Autorisation refusée

«Nous avons en effet placé deux petites tables collées contre notre vitrine et qui n’empiétaient même pas sur l’espace public, admet Gonzalo Amaya. Aujourd’hui je les ai donc retirées, mais il faut savoir que dans une rue piétonne comme celle-ci, ne pas avoir de terrasse revient à disparaître aux yeux de la clientèle. J’ai demandé une autorisation à la Ville, mais elle a été refusée.» Et pour cause: la loi est en effet très claire: «la réglementation qui permet aux magasins d'accueillir jusqu'à 9 personnes sans vente d'alcool relève du droit cantonal et de la loi sur les auberges et les débits de boissons (LADB). Les magasins sont autorisés à recevoir jusqu'à 9 personnes à l'intérieur (assises et/ou debout), mais en accord avec GastroLausanne, GastroVaud et la Fondation pour le commerce lausannois, l'installation de tables et de chaises ni l'accueil de clients à l'extérieur n’est pas autorisée, explique David Rodriguez conseiller en communication à la Direction de l’économie de la Ville. Cette mesure vise à ne pas engendrer des nuisances supplémentaires pour les riverains et à maintenir l'équité envers les établissements au bénéfice d’une licence comme les restaurants».
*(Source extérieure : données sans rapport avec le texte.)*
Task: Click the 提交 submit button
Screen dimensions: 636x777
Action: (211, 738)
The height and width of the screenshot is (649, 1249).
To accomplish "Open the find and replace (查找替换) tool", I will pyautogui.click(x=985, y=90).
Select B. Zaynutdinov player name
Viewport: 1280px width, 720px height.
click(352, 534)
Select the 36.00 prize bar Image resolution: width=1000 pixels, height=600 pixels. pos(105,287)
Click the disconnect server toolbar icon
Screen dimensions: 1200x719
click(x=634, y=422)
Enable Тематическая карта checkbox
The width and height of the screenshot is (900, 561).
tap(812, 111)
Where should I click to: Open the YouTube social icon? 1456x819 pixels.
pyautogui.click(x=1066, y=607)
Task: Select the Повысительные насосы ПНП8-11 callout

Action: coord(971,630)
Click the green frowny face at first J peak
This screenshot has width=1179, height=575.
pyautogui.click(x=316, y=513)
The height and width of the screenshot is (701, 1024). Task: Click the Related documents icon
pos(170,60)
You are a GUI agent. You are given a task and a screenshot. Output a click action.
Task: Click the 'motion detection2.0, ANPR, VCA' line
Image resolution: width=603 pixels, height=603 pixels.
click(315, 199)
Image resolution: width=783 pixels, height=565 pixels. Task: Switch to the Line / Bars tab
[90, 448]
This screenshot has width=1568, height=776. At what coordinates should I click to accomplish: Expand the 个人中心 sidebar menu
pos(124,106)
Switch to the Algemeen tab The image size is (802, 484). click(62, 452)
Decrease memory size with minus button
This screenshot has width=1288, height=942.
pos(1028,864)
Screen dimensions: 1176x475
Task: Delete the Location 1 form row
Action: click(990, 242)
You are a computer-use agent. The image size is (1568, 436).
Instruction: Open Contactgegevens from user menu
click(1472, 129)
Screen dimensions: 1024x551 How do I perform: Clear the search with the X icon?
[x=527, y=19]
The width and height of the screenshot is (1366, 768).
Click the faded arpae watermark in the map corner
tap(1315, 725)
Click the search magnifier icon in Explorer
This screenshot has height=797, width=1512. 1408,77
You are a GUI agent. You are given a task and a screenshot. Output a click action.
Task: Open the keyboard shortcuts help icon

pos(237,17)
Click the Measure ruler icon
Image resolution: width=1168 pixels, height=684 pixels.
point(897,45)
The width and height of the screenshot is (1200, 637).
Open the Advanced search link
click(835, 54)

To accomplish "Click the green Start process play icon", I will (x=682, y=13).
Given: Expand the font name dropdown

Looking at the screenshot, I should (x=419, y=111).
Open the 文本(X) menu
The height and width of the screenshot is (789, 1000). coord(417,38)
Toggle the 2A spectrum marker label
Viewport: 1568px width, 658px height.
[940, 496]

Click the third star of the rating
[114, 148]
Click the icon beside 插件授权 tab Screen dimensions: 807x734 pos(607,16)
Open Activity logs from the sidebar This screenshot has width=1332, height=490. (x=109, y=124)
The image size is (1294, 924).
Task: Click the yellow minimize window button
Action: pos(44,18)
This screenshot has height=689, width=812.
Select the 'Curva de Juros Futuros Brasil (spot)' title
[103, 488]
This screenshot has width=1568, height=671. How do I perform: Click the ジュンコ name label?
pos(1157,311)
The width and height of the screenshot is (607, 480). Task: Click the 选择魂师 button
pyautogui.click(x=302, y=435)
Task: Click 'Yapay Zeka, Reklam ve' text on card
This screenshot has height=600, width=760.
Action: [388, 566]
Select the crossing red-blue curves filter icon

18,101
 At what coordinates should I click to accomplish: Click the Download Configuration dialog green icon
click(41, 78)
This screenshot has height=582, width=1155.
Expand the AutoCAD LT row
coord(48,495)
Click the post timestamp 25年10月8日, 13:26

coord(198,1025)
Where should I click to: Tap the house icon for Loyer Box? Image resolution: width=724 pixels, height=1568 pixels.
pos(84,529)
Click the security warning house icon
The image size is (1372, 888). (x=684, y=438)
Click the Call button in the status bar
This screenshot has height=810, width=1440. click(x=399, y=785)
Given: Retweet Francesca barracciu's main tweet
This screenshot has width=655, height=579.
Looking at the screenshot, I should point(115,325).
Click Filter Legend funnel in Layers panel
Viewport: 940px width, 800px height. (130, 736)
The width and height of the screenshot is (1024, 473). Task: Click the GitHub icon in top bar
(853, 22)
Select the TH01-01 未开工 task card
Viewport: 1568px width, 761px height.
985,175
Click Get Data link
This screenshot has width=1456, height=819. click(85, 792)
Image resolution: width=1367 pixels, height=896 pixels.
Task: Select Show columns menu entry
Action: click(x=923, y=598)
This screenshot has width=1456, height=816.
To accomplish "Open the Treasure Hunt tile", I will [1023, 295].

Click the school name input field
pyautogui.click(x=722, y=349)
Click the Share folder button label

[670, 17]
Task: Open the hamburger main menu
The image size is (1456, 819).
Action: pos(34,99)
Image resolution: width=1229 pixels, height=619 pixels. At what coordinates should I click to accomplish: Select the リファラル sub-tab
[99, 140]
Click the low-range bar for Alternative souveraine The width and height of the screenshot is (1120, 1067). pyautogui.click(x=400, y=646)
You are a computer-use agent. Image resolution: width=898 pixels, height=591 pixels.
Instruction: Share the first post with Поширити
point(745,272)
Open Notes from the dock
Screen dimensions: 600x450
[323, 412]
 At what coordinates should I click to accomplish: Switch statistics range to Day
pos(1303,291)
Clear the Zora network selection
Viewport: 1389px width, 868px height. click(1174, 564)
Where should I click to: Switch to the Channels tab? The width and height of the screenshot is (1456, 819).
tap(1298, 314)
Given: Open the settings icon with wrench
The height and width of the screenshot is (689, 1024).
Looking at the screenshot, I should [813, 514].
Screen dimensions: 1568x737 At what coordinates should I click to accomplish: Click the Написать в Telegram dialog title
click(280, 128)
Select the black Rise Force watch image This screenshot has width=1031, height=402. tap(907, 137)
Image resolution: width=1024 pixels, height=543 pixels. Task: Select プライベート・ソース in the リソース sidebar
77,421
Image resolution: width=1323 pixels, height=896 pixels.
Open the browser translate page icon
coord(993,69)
En clair, si «A côté de la plaque» veut pouvoir maintenir ses deux petites tables à l’extérieur, il lui faut obtenir une licence. Un investissement impensable pour Gonzalo Amaya: «Pour changer l’affectation de mon mini tea-room, il me faut prévoir un circuit d’aération, des toilettes pour hommes et pour femmes et un accès aux personnes handicapées. Soit un total de 70'000 francs de travaux, alors que je ne prévois même pas d’installer une cuisine. Juste pour deux tables minuscules, cela fait quand même très cher. Si la législation n’est pas changée, c’est la mort assurée à court ou long terme pour ce genre de petites entreprises». Pour rappel, Lausanne compte actuellement 604 terrasses extérieures autorisées.

Concurrence déloyale? L'éditorial de Charaf Abdessemed

C’est une loi cantonale mais nul doute que la Ville l’applique avec un zèle que l’on ne retrouve pas forcément ailleurs. Selon la loi sur les auberges et les débits de boisson en effet, les magasins peuvent accueillir jusqu’à 9 personnes pour des petites consommations, sans vente d’alcool. Une manière de les rendre un peu plus conviviaux mais aussi d’arrondir leurs fins de mois, pas toujours faciles. Avec ce régime-là en revanche, pas question pour eux d’installer des petites terrasses extérieures, au risque de se voir vertement rappeler la loi (lire notre article en page 5). En cause, une volonté d’éviter «une concurrence déloyale» avec les restaurants et cafés qui eux, disposent d’une licence et d’autorisations en bonne et due forme, et qui soutenus par leurs puissantes associations faîtières souhaitent plus que tout préserver leurs parts de marché.

Reste qu’il est légitime de se demander si les conditions d’une concurrence loyale sont réunies, compte tenu du fait que ces petits lieux représentent des îlots de lien social au cœur de nos quartiers, ne vendent pas d’alcool et sont soumis à des horaires restreints. Est-il en outre légitime de leur exiger d’obtenir une licence complète, avec de lourdes implications logistiques et financières, afin de pouvoir simplement disposer deux ou trois petites tables en terrasse, au moment où l’on cherche à piétonniser et humaniser au maximum nos espaces publics? Cette loi date de 20 ans. Elle ne tient pas compte de l’évolution de nos modes de consommation ni de l’évolution de nos espaces publics et devrait faire l’objet d’un toilettage. D’autant qu’au-delà du cadre règlementaire, une concurrence saine et loyale devrait d’abord reposer sur la qualité du service et de l’accueil offert à la clientèle.